::: 提供された一覧

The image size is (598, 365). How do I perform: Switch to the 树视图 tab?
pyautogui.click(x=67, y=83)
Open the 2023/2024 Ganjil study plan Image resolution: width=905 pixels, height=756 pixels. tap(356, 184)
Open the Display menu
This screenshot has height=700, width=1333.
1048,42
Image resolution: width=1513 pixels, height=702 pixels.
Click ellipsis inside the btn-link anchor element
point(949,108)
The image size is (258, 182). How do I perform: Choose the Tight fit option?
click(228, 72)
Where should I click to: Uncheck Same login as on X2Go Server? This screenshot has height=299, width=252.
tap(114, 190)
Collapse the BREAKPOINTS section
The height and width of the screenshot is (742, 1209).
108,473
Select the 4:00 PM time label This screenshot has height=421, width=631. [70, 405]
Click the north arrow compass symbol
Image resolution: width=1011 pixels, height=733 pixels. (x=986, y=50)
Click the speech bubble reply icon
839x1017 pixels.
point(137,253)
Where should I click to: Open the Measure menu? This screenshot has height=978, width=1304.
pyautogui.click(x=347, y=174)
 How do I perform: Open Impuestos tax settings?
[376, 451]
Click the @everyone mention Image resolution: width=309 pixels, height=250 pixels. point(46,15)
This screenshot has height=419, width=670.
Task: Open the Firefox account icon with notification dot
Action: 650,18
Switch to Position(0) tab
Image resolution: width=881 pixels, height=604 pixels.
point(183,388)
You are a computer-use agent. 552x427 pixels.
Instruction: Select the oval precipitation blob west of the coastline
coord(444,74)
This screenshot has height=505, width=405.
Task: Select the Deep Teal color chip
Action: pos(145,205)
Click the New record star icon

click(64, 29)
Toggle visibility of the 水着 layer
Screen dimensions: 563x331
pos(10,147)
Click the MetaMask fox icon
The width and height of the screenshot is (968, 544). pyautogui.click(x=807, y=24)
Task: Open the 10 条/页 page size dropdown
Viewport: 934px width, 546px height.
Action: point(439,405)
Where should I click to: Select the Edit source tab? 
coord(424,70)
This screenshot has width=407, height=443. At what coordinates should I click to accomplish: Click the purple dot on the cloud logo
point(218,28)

::::::

▸ **作業**
上の一覧から「This」という語を含む行をすべて選び出してください。大文字と小文字は区別します。

▸ **この課題の解答**
This screenshot has height=700, width=1333.
Where should I click to: Uncheck Same login as on X2Go Server? This screenshot has height=299, width=252.
Select the 4:00 PM time label This screenshot has height=421, width=631. [70, 405]
Where should I click to: Open the Measure menu? This screenshot has height=978, width=1304.
This screenshot has height=419, width=670.
This screenshot has height=505, width=405.
This screenshot has width=407, height=443. At what coordinates should I click to accomplish: Click the purple dot on the cloud logo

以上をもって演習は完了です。